Consigne écrite a:
Relevez toutes les lignes qui contiennent la chaîne « resolution ».

Extrait du document:
┄┄┄┄┄┄┄┄┄┄

Essai

Du baiser

Chronique de Du baiser, de Francesco Patrizi.

« … l’esprit, si on le prend dans son sens humain, n’est rien d’autre qu’une vapeur très subtile du sang engendrée dans le cœur par la chaleur naturelle de ce dernier, lequel esprit, par les veines que les médecins appellent artères, transporte la chaleur du cœur jusqu’aux plus petites particules du corps vivant qu’il conserve toutes chaudes et vivantes. »

Francesco Patrizi, Du baiser, Éditions Fayard, 2021, p. 52.

Motivations initiales

Les rencontres avec des auteurs sont aussi l’occasion de croiser d’autres personnes, qui travaillent chez les éditeurs, qui bloguent, qui lisent… Et c’est ainsi que nous avons rencontré Mélanie Davoust (demainjelis). Du coup, lorsqu’elle a eu l’occasion d’écrire la préface de ce livre, elle nous l’a proposé… et voilà !

Synopsis

Une fois n’est pas coutume, je vais traiter ce synopsis à rebours du texte…

Ré-édition d’un traité écrit en 1560 par Francesco Patrizi, philosophe de 31 ans, ce texte bref prend la forme d’un dialogue entre Angelo Delfino et Francesco Patrizi. Angelo Delfino vient consulter un ermite – Patrizi -, pour l’interroger sur ce qui donne aux baisers leur douceur. La première réaction de l’ermite est de lui rappeler que son isolement n’est pas propice à la connaissance de l’amour ; à quoi Delfino répond qu’il n’a pas toujours été isolé, qu’il a déjà connu l’amour et que « en pratique comme en théorie, vous vous y entendez mieux que personne ». S’ensuivent alors une série de considérations sur l’amour, le baiser, la douceur.

┄┄┄┄┄┄┄┄┄┄

Données fournies:

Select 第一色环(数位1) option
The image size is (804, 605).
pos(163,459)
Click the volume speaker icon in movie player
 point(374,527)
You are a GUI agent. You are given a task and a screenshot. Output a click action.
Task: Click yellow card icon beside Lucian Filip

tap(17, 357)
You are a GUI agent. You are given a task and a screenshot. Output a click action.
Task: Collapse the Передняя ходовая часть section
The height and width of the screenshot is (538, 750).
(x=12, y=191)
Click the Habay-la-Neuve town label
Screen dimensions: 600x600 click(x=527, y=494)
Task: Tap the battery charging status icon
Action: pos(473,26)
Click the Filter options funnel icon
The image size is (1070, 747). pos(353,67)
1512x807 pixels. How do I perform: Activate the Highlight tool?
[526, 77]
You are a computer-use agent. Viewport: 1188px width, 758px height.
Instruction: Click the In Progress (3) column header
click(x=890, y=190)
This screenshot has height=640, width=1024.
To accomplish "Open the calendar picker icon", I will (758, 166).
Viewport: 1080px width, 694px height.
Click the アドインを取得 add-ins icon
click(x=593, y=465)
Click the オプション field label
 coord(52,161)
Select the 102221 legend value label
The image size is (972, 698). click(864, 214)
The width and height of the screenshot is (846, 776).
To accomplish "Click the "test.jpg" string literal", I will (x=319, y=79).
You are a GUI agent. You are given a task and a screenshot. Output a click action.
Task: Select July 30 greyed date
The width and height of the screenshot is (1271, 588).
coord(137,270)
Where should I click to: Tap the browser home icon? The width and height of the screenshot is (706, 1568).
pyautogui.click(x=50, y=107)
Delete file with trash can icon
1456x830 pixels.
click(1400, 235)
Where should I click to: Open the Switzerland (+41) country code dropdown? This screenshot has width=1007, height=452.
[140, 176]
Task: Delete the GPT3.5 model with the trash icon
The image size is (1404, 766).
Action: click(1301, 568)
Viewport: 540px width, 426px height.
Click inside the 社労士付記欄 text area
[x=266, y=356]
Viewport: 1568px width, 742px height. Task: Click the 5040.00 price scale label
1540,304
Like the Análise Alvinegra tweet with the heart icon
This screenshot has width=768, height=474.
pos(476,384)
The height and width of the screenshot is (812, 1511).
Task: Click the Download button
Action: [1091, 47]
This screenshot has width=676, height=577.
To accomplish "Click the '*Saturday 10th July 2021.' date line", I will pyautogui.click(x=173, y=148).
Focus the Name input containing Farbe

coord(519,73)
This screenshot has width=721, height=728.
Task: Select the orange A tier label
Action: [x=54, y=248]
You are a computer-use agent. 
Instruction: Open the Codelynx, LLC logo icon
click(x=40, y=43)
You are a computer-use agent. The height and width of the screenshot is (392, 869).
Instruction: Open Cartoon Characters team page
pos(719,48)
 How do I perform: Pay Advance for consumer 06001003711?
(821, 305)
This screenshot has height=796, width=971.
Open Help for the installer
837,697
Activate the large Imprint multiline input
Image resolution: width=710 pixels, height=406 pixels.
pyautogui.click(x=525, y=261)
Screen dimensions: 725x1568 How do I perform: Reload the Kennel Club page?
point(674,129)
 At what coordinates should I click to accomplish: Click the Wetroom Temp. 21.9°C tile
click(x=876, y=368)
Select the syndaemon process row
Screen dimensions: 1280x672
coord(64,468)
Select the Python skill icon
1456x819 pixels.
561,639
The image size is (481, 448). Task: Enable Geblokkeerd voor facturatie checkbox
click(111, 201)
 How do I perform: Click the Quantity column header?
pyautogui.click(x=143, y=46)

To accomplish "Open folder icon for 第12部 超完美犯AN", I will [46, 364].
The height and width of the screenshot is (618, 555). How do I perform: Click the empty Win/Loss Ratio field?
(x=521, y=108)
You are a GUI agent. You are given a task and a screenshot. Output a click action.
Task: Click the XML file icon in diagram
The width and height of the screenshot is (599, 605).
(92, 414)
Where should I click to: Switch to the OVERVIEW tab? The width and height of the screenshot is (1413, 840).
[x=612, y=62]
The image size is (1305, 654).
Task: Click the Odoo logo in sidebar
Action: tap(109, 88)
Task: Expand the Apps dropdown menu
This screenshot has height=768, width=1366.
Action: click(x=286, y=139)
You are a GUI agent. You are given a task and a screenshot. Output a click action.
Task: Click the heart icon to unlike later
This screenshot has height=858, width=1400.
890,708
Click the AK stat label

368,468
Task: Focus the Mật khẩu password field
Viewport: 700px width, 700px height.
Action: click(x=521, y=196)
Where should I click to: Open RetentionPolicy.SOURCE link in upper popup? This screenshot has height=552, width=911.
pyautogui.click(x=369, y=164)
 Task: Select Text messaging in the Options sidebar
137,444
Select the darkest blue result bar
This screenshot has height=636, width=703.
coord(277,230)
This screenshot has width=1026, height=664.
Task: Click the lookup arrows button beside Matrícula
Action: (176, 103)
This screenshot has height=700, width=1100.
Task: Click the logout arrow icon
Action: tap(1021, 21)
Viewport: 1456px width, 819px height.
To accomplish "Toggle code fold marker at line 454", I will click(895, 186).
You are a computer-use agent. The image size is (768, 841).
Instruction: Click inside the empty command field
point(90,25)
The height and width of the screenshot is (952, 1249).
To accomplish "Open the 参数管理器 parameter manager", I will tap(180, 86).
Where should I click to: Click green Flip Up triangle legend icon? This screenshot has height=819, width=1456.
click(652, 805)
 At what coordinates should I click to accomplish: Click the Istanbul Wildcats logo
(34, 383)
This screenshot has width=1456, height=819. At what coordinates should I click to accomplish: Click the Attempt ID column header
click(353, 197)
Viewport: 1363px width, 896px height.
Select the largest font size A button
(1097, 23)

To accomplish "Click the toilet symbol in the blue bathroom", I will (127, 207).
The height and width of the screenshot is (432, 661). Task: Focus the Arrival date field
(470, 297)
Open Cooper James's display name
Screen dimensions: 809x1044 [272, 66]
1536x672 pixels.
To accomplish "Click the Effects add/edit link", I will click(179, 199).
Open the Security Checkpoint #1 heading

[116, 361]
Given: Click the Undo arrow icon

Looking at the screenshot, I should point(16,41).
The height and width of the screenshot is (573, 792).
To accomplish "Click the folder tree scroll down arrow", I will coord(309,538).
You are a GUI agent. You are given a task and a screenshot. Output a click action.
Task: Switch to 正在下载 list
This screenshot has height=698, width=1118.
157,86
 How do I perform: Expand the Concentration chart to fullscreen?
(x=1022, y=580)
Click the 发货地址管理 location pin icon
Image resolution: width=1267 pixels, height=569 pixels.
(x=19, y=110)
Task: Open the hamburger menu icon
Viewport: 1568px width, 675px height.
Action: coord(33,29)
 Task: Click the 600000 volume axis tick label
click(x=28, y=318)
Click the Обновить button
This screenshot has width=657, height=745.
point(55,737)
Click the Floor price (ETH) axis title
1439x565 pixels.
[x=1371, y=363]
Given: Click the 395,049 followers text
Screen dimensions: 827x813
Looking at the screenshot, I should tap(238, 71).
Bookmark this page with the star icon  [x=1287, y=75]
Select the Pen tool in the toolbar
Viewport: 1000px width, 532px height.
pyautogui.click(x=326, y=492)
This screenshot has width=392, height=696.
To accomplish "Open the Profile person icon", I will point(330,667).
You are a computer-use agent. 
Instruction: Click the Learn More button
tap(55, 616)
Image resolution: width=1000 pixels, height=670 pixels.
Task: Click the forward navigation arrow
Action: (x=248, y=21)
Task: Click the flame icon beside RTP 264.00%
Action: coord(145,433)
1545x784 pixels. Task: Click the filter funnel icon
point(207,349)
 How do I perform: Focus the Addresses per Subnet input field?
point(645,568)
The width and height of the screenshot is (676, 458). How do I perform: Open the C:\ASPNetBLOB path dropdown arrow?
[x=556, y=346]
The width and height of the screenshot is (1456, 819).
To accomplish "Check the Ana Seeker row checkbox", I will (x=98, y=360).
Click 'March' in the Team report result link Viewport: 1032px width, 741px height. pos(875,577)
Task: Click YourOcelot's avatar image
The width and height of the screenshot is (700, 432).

┄┄┄┄┄┄┄┄┄┄

Consigne écrite b:
D'après l'extrait du document, en quelle année Francesco Patrizi a-t-il écrit le traité Du baiser ?

Réponse attendue a:
Image resolution: width=710 pixels, height=406 pixels.
Image resolution: width=1267 pixels, height=569 pixels.
Image resolution: width=1000 pixels, height=670 pixels.

Réponse attendue b:
En 1560.